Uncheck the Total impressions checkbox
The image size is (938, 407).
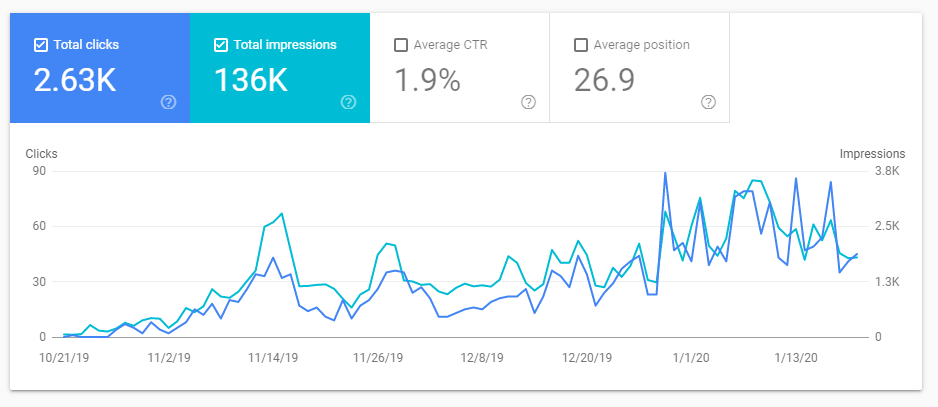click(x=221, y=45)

--

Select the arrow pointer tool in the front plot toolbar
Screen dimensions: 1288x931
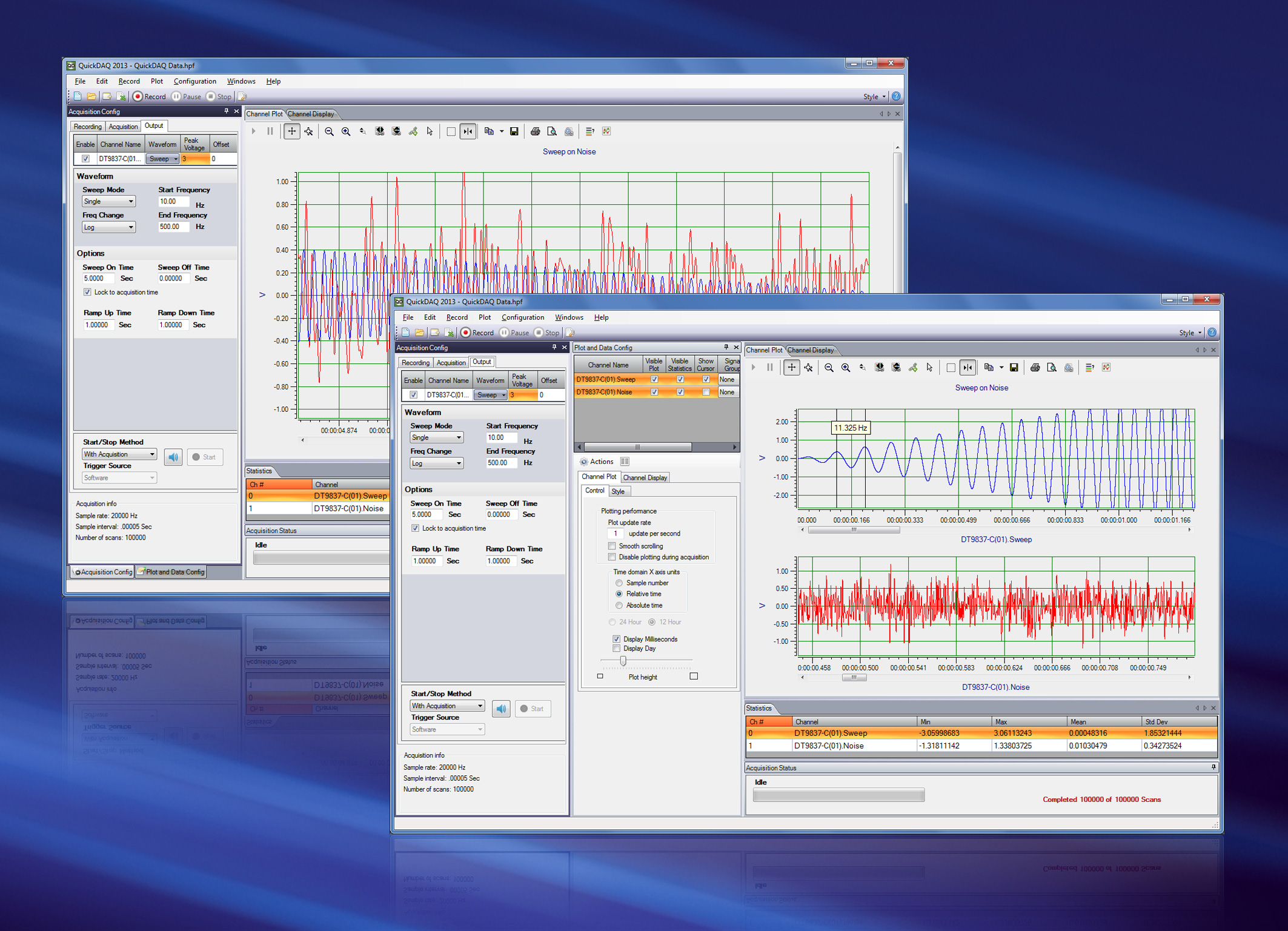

==

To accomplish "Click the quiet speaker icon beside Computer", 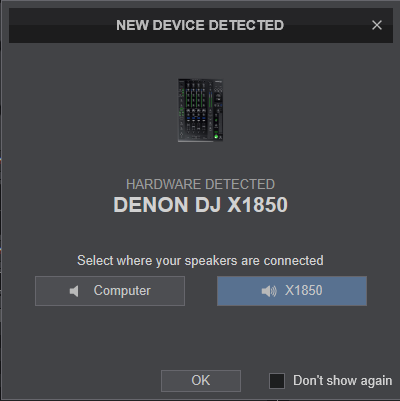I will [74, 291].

▶ [Exercise directions] Lay out the part of the records that opens with the line containing "Uncheck the Total impressions checkbox" and closes with the line containing "click(x=221, y=45)" as a JSON list of strings, one string per line with blank lines skipped. Leave the pictures out of the answer.

▶ [Task result]
[
  "Uncheck the Total impressions checkbox",
  "The image size is (938, 407).",
  "click(x=221, y=45)"
]